Si avvia verso la conclusione con numeri straordinari il progetto Strong SEA LIFE, l’iniziativa coordinata da ISPRA e co-finanziata dal programma LIFE dell’Unione Europea. Arrivato al suo quinto anno di attività, il progetto ha segnato un punto di svolta nella protezione degli ecosistemi fragili del Mediterraneo, liberando i fondali da tonnellate di rifiuti pericolosi e reti fantasma.
Gli interventi di recupero, condotti tra gli 8 e i 40 metri di profondità, hanno portato alla luce una realtà sommersa impressionante.

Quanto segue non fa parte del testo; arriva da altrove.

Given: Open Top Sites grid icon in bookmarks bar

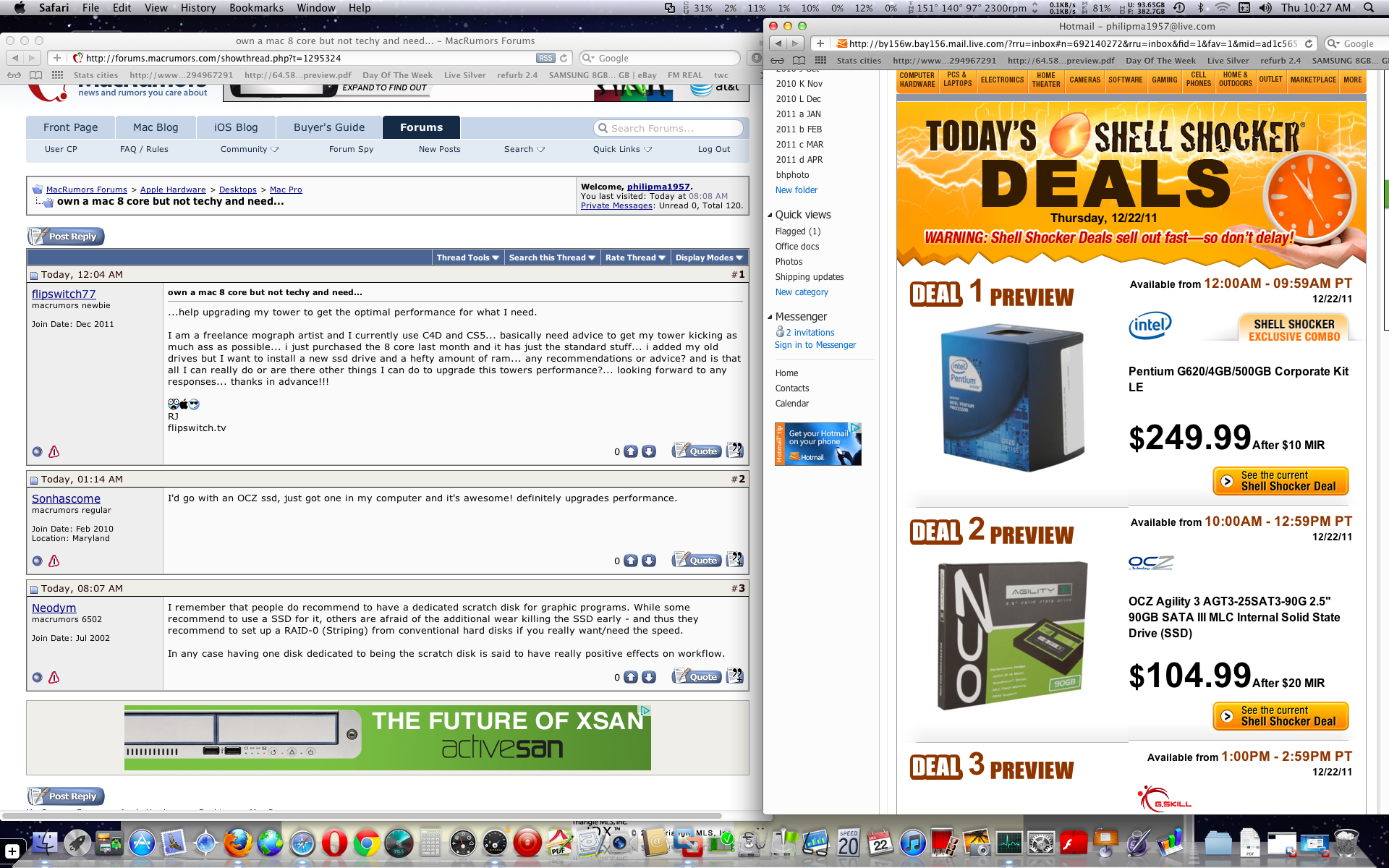Looking at the screenshot, I should pos(57,75).
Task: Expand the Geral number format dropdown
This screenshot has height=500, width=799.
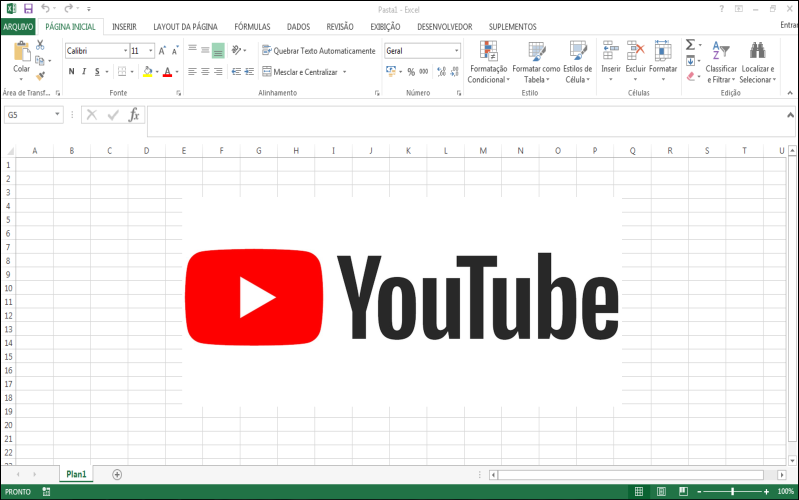Action: (457, 51)
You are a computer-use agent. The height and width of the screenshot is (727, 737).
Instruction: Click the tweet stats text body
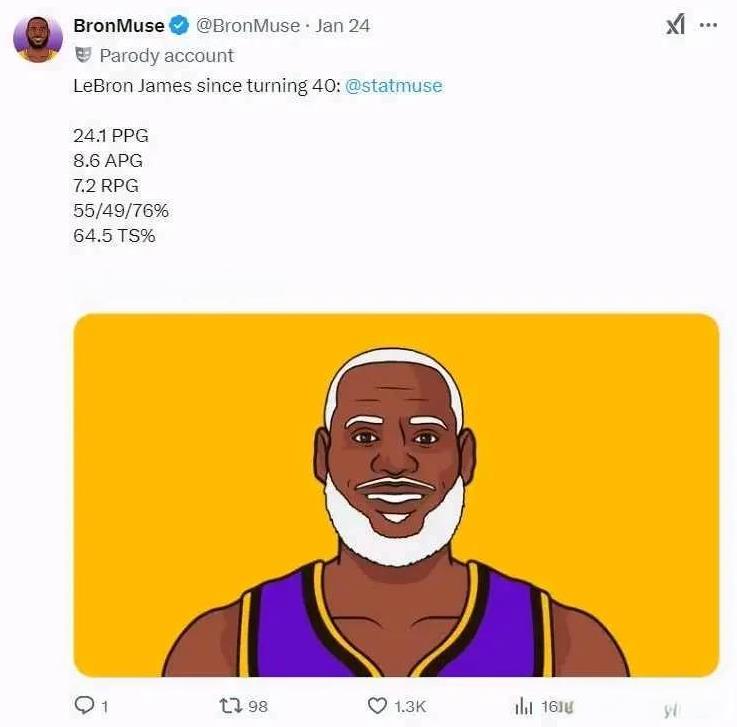(121, 186)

I risultati parlano chiaro:
- 180 segnalazioni di attrezzi dispersi gestite;
- 156 strumenti rimossi attraverso 24 azioni mirate;
- Oltre 22 tonnellate di materiale recuperato tra reti a strascico, reti da posta, nasse e palangari.
Il progetto LIFE Strong Sea testimonia l’impegno concreto di ISPRA nella tutela della biodiversità marina e nella promozione di una cultura della sostenibilità fondata su conoscenza, ricerca e responsabilità condivisa. Il documentario che presentiamo oggi, attraverso immagini suggestive ed un racconto coinvolgente, non rappresenta soltanto un momento di grande valore per la comunità scientifica, ma anche un incentivo per le giovani generazioni a prendersi cura dell’ambiente marino. La presenza di molti studenti presenti alla proiezione è un segnale incoraggiante: significa che non sono solo spettatori, ma protagonisti del cambiamento e che esiste una crescente consapevolezza rispetto alle sfide ambientali e una forte volontà di contribuire al cambiamento. È proprio da questa energia che dobbiamo partire per costruire un futuro in cui la protezione del mare diventi una priorità comune – ha commentato Maria Alessandra Gallone, Presidente ISPRA e SNPA.
La colonizzazione biologica: le reti fantasma come habitat artificiali
Le analisi scientifiche condotte sui materiali prelevati hanno rivelato un fenomeno complesso: la trasformazione delle “reti fantasma” in veri e propri micro-ecosistemi. I ricercatori hanno identificato 89 specie appartenenti a 50 gruppi tassonomici diversi.
La biodiversità rilevata è composta per il 30% da crostacei, seguiti da alghe e organismi incrostanti, a dimostrazione di come la natura cerchi di riconquistare gli spazi occupati dai detriti umani, pur subendone i danni.
La tutela dei siti Natura 2000
Il cuore del progetto è la salvaguardia degli habitat marini prioritari, pilastri della biodiversità del mare nostrum, si fa riferimento a:
- praterie di posidonia oceanica: polmoni blu fondamentali per l’ossigenazione e la protezione delle coste;
- habitat coralligeni: strutture complesse e fragili, spesso minacciate dal contatto meccanico con le reti perdute.
Entrambi questi habitat sono protetti dalla Direttiva Habitat e rientrano nella rete europea dei Siti Natura 2000.
“The phantom catch”: il documentario
Per raccontare questo lungo viaggio iniziato nel dicembre 2021, è stato presentato in anteprima il documentario “The Phantom catch – Il grande problema delle reti fantasma”. Diretto da Igor D’India, il film documenta l’impegno costante di ricercatori e sommozzatori che, per cinque anni, hanno lavorato fianco a fianco per restituire integrità ai fondali marini, trasformando il rigore della ricerca scientifica in una narrazione visiva d’impatto sul futuro del nostro mare.
Le azioni del progetto
Le praterie di Posidonia oceanica rappresentano uno degli habitat più importanti e vulnerabili del Mediterraneo, ambienti naturali che rischiano di scomparire e per la cui conservazione l’Unione Europea ha una responsabilità particolare perché svolgono un ruolo fondamentale per la biodiversità marina, per la stabilità dei fondali e per la protezione delle coste.
Allo stesso modo, il coralligeno costituisce uno degli ecosistemi costieri più importanti del Mar Mediterraneo per distribuzione, biomassa e ruolo nel ciclo del carbonio. Si tratta di un vero e proprio hot-spot di biodiversità marina: grazie alla complessità strutturale dei suoi popolamenti, questo habitat ospita un numero di specie superiore a quello di qualsiasi altra comunità bentonica del Mediterraneo.
Gran parte delle segnalazioni è arrivata direttamente dai pescatori locali, che hanno scelto di collaborare con il progetto Strong sea life indicando attrezzi dispersi da loro stessi o di cui erano a conoscenza, dimostrando quanto la collaborazione con il mondo della pesca sia fondamentale per affrontare il problema delle reti fantasma.